#### INFORMATION SHOWN ####

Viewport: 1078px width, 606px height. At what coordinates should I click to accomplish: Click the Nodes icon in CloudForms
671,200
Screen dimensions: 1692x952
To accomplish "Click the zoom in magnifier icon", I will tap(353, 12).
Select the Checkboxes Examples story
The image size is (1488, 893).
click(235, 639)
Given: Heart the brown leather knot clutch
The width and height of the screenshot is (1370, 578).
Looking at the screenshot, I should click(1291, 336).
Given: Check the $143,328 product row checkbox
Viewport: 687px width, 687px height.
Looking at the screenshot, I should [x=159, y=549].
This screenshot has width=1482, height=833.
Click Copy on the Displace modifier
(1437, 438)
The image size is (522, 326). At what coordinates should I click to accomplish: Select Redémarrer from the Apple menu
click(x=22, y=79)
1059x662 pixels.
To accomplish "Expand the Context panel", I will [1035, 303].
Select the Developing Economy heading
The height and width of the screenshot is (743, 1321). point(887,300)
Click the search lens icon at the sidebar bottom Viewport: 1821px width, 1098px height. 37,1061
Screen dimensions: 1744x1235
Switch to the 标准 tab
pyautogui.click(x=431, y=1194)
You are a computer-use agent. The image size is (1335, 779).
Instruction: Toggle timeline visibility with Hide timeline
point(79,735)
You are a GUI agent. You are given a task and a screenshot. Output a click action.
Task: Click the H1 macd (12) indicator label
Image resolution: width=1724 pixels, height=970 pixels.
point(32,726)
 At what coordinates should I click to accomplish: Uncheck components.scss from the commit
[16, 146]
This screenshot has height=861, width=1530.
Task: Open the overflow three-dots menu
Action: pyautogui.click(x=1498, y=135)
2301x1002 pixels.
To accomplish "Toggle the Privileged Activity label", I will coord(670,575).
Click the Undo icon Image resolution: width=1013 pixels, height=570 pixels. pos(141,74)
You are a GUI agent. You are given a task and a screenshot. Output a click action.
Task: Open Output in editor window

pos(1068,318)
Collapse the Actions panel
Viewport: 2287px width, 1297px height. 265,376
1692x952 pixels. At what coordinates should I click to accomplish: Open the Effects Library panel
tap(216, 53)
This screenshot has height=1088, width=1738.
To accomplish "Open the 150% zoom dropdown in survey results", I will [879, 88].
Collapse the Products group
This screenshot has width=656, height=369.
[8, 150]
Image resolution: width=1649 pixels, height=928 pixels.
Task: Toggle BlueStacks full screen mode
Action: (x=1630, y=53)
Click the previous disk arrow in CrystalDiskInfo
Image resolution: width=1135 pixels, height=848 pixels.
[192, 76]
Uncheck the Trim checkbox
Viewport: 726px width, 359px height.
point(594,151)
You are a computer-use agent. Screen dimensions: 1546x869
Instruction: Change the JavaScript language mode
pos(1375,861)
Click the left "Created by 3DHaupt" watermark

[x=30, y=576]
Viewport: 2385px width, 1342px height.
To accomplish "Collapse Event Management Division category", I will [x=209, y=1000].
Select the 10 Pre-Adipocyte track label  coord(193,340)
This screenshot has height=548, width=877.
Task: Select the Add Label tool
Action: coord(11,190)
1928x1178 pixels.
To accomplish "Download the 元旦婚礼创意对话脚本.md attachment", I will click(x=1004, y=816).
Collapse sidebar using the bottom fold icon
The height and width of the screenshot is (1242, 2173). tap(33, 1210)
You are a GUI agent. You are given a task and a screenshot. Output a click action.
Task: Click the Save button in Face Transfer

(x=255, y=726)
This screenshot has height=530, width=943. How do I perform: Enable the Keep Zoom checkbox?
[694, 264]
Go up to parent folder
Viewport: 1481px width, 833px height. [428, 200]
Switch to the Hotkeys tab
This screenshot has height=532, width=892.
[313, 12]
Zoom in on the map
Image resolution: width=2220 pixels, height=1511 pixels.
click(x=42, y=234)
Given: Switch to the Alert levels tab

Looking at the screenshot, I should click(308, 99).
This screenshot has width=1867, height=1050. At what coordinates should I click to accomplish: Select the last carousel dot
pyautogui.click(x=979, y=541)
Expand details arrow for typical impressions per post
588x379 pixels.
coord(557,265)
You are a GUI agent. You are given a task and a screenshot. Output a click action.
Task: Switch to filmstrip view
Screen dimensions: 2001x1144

####

__EXERCISE OBJECTIVE__. Give back exactly the lines from the one that contains "Task: Click the Save button in Face Transfer" to the end of the data above, both of those lines included.

__TASK ANSWER__.
Task: Click the Save button in Face Transfer

(x=255, y=726)
This screenshot has height=530, width=943. How do I perform: Enable the Keep Zoom checkbox?
[694, 264]
Go up to parent folder
Viewport: 1481px width, 833px height. [428, 200]
Switch to the Hotkeys tab
This screenshot has height=532, width=892.
[313, 12]
Zoom in on the map
Image resolution: width=2220 pixels, height=1511 pixels.
click(x=42, y=234)
Given: Switch to the Alert levels tab

Looking at the screenshot, I should click(308, 99).
This screenshot has width=1867, height=1050. At what coordinates should I click to accomplish: Select the last carousel dot
pyautogui.click(x=979, y=541)
Expand details arrow for typical impressions per post
588x379 pixels.
coord(557,265)
You are a GUI agent. You are given a task and a screenshot. Output a click action.
Task: Switch to filmstrip view
Screen dimensions: 2001x1144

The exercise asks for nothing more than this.